» PAGE TEXT
★ ★ ★ ★
Luke and I spent a lot of tonight finding random songs from our younger years and talking about where we were at that moment and what the songs reminded us of.  For instance, PFR makes me think of 4th and 5th grade, and the mixtapes Alli used to make for me (with everyone from dc Talk to Susan Ashton and Jars of Clay).  Hi Alli! :)   I didn’t really listen to Jennifer Knapp until I got into high school, but her music reminds me of a close friend of mine that I lost, and everything that was going on in my life at that point… dc Talk’s Supernatural and Rachael Lampa’s first cd remind me of Rockpile, and Jeremy Camp’s first cd puts me squarely on stage with echo, wondering just how the heck we were actually going to open for him.  Rascal Flatts puts me in the living room with Jess and Lauren.  Imogen Heap reminds me of how excited and nervous I was when Luke and I started dating.  All the memories were so intense.  So much has happened in my life, and it is almost overwhelming to be enveloped by it all at once.

It made me laugh, though.  I never consciously sat down and thought about those songs at those moments in my life.  They were just there, becoming a part of my life and who I am.  I wonder what songs I hear now that will be “that song I always listened to when…”  someday in my life.  I am excited to see what the future brings.  I could never have imagined today when I was ten.  What will life look like in another fifteen or twenty years?  How am I living today fully to get to those next years?  

“What we are today comes from our thoughts from yesterday, and our present thoughts build our life of tomorrow.”  - the founder of Buddhism, whose name I have currently forgotten.  (I know, I know…)
★ ★ ★ ★
» DATA
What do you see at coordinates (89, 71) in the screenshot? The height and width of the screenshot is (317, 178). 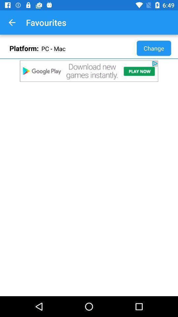 I see `advertisement` at bounding box center [89, 71].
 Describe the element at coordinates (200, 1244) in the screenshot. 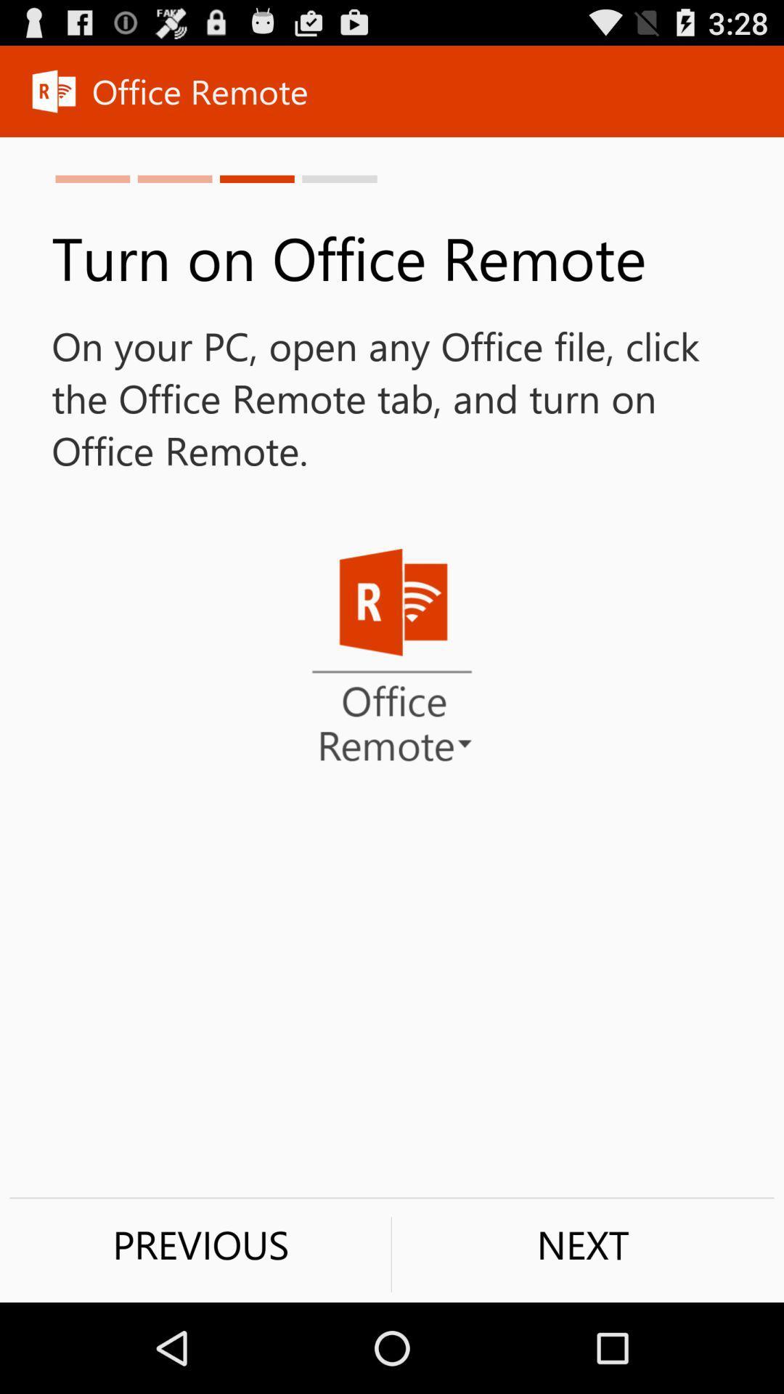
★ ★ ★ ★
» WORK ORDER 1
Rewrite the part of the post about songs and memories that opens with "It made me laugh, though." and closes with "know, I know…)", replacing "laugh" with "smile".
» WORK ORDER 2
According to the post about songs and memories, whose music reminds the writer of the excitement and nervousness of starting to date Luke?
» WORK ORDER 3
List every person the post about songs and memories names who is not a musician or band.

» REPLY 1
It made me smile, though.  I never consciously sat down and thought about those songs at those moments in my life.  They were just there, becoming a part of my life and who I am.  I wonder what songs I hear now that will be “that song I always listened to when…”  someday in my life.  I am excited to see what the future brings.  I could never have imagined today when I was ten.  What will life look like in another fifteen or twenty years?  How am I living today fully to get to those next years?  

“What we are today comes from our thoughts from yesterday, and our present thoughts build our life of tomorrow.”  - the founder of Buddhism, whose name I have currently forgotten.  (I know, I know…)

» REPLY 2
Imogen Heap

» REPLY 3
Luke, Alli, Jess, Lauren